Ante Covic, den ich einst 1997 als „stürmenden Teenie-Star“ der Hertha beschrieben hatte, muss als Cheftrainer im Oktober 2019 wegen Erfolglosigkeit gehen.
Klinsmann geht durch die Hintertür
Jürgen Klinsmann, Weltmeister von 1990, übernimmt und steckt viele mit seinem Optimismus und Tatendrang an – auch mich. Endlich ist Euphorie zu spüren. Klinsmann verkündet mit Investor Lars Windhorst im Rücken sofort XXL-Ziele. Die Champions League sollte es bald sein – was sonst! Klinsmann stabilisiert das verunsicherte Team, fordert schnell mehr Kompetenzen und auch mehr Geld. Den Machtkampf mit Präsident Werner Gegenbauer und Manager Michael Preetz verliert er.

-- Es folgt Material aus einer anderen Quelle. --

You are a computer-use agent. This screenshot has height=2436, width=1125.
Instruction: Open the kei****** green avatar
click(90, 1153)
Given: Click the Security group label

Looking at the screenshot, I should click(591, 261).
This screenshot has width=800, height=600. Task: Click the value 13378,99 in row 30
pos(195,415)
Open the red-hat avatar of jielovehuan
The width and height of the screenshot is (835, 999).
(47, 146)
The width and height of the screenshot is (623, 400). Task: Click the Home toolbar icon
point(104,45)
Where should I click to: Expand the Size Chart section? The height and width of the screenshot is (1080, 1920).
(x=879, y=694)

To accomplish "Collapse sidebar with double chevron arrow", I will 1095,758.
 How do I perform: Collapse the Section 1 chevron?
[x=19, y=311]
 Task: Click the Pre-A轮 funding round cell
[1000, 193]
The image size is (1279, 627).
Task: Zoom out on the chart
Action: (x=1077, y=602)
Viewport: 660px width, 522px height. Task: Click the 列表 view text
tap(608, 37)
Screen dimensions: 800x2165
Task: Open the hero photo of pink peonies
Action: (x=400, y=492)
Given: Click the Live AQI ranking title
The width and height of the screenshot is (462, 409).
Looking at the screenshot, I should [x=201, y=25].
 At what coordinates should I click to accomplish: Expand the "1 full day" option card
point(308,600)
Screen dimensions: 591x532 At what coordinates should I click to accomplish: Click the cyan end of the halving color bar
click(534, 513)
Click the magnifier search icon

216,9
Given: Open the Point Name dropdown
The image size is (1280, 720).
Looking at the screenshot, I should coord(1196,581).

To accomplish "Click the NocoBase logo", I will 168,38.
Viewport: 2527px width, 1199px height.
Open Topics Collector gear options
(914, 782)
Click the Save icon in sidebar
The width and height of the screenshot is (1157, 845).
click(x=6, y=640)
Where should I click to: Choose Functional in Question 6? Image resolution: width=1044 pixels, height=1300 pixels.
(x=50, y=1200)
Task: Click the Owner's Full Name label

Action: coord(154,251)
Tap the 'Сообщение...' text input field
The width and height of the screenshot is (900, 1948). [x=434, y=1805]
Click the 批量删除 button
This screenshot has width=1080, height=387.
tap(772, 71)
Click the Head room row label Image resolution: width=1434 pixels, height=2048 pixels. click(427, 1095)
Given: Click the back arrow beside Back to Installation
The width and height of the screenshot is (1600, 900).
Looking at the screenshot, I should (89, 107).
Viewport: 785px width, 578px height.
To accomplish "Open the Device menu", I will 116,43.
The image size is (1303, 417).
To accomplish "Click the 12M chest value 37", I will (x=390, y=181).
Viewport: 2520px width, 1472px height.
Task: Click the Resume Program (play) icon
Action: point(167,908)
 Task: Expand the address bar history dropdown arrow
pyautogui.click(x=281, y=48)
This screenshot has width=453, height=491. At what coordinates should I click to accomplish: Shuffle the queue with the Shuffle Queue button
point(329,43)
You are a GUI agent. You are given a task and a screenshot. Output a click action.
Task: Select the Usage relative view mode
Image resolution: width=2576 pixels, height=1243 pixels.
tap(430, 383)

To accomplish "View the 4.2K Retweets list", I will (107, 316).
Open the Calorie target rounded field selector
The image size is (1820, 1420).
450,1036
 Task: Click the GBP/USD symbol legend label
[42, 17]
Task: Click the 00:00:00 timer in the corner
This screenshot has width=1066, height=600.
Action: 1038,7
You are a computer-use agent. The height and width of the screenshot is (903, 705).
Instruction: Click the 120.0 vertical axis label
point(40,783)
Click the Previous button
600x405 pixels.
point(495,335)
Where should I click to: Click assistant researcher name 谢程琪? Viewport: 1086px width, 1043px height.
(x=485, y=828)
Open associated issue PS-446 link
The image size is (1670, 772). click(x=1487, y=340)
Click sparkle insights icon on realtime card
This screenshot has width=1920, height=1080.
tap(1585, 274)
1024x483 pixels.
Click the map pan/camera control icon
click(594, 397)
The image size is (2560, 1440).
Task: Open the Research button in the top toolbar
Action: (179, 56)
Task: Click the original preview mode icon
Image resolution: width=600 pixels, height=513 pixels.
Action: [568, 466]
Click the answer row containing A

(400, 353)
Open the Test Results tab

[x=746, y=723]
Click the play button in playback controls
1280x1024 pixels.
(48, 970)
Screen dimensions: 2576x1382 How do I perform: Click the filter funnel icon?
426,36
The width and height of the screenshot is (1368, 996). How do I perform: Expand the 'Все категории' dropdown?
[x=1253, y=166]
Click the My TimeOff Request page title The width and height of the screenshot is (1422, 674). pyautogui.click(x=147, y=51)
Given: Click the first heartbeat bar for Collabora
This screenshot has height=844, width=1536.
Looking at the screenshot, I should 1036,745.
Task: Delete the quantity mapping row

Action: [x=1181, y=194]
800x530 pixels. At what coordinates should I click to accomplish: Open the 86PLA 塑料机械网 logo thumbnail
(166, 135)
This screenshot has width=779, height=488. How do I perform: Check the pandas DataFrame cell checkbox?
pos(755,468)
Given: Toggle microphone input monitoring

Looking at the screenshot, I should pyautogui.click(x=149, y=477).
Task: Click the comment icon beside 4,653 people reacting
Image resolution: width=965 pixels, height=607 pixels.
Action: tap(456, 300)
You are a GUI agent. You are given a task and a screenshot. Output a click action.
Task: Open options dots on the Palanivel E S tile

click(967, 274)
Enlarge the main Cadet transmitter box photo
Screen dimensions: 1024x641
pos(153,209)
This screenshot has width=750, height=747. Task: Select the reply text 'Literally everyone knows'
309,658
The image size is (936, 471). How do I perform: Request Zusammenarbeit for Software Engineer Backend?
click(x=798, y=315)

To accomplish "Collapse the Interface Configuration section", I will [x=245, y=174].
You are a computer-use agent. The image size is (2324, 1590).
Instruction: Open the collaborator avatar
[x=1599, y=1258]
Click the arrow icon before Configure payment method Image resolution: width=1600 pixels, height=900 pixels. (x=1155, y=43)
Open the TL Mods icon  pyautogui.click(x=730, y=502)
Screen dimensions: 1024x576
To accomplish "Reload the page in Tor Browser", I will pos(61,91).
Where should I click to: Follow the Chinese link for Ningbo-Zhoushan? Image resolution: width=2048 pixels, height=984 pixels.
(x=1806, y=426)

Aber vor seinem Abgang durch die Hintertür sorgt er zusammen mit Preetz wenigstens schon für einen großen Titel: Wintertransfer-Weltmeister! Für 77 Millionen Euro verpflichtet Hertha vier Profis: Lucas Tousart, Krzysztof Piatek, Matheus Cunha und Santiago Ascacibar. Weltrekord! Klinsmann aber flieht im Februar feige aus Berlin und verkündet via Facebook seinen Abgang. Eigentlich stilgerecht, weil Hertha die digitale Transformation vehement vorantreibt. Ende Februar aber gelangt Klinsmanns geheimes Tagebuch (22 DIN-A4-Seiten) an die Öffentlichkeit, in dem er die Vereinsführung angreift und jeden Profi süffisant nach dem Motto: „Hat Mehrwert, hat keinen Mehrwert mehr!“ beurteilt.
Sein Assistent Alexander Nouri übernimmt dann. Dessen vorgestanzte Statements langweilen nicht nur mich. Ostern wird er durch Bruno Labbadia ersetzt.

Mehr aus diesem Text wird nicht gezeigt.